» **Problem to solve**
Write out the passage of the workers' compensation text below that opens with the words containing "Workers’ compensation coverage" and closes with "to carry coverage.". Copy it word for word.

» **Text segment**

_ _ _ _

Workers compensation laws were created to ensure that employees who are injured on the job are provided with fixed monetary awards. This eliminates the need for litigation and creates an easier process for the employee. It also helps control the financial risks for employers since many states limit the amount an injured employee can recover from an employer.
Workers Compensation Insurance is designed to help companies pay these benefits. As a protection for employees, most states require that employers carry some form of Workers Compensation Insurance. Workers Compensation Insurance is not health insurance. Workers Compensation is designed specifically for injuries sustained on the job. In most states, if you have employees, you are required to carry Workers Compensation coverage. Even in non-mandatory states, it can be a very good idea, particularly if you have many employees, or if they are engaged in hazardous activities.
Do I need workers compensation insurance?
New Virginia Law Effective 07/01/2014
COMMONWEALTH OF VIRGINIA VIRGINIA WORKERS' COMPENSATION COMMISSION 1000 DMV DRIVE, RICHMOND VA 23220 1-877-664-2566 (804) 205-3586 Fax: 804-367-2239 www.workcomp.virginia.gov
IMPORTANT NOTICE FOR EMPLOYERS
Civil Penalty When Uninsured for Workers’ Compensation
Will Significantly Increase Effective July 1, 2014
—Uninsured employers shall be assessed a civil penalty, subject to a maximum of $250 per day of noncompliance and subject to a maximum civil penalty of $50,000.—
The 2014 General Assembly approved an increase in the civil penalty imposed when an employer required to insure under the Workers’ Compensation Act fails to insure. An employer is required by state law to insure in Virginia when they regularly employ more than two part-time (or full-time) employees. A business that hires subcontractors or other business to assist them in their trade or to fulfill a contract must count the subcontractor’s employees as well as their own employees in determining total employees for coverage requirements. For a contractor whose work varies, the Commission looks to the "established mode" of performing work. A contractor that hires one or more subcontractors with employees to accomplish their business is required to carry workers’ compensation insurance.
Workers’ compensation coverage requirements are complex, but focus on the number of employees. It is important to be aware that an "employee" is defined broadly under the Act and includes every person in the service of another under any contract of hire, written or implied. "Employee" includes statutory employees (subcontractor’s employees), corporate officers, minors, undocumented workers, working family members, apprentices, temporary and seasonal employees. A business that doesn’t count all of its employees may not realize it is required to carry coverage.

_ _ _ _

» **Data shown**
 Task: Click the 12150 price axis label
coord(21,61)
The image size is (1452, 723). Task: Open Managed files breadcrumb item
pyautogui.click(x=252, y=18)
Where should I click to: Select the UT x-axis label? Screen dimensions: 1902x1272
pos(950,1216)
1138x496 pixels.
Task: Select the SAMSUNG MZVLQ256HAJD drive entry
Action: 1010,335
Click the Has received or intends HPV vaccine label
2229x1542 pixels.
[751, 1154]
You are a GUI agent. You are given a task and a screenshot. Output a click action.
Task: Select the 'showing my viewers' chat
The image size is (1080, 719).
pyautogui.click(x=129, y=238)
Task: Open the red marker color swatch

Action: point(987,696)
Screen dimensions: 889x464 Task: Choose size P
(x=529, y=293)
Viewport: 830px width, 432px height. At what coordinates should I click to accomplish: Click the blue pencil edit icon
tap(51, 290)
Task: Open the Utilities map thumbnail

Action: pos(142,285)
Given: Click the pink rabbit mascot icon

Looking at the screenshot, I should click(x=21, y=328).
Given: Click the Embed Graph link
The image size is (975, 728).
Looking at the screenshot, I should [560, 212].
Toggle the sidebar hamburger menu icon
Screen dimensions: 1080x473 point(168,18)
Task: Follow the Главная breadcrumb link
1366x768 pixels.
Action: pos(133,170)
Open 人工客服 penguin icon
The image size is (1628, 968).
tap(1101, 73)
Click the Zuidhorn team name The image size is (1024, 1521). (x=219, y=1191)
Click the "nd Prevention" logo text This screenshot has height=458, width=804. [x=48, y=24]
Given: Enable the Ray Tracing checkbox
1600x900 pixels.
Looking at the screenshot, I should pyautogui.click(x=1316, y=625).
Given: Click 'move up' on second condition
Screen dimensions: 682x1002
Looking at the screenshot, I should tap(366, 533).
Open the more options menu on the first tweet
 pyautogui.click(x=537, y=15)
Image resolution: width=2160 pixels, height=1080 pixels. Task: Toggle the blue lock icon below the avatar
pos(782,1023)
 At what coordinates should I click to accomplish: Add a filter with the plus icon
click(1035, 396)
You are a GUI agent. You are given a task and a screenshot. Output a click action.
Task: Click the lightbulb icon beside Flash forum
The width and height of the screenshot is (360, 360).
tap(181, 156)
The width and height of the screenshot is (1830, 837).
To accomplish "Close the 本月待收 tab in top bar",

_ _ _ _

» **Result for this exercise**
Workers’ compensation coverage requirements are complex, but focus on the number of employees. It is important to be aware that an "employee" is defined broadly under the Act and includes every person in the service of another under any contract of hire, written or implied. "Employee" includes statutory employees (subcontractor’s employees), corporate officers, minors, undocumented workers, working family members, apprentices, temporary and seasonal employees. A business that doesn’t count all of its employees may not realize it is required to carry coverage.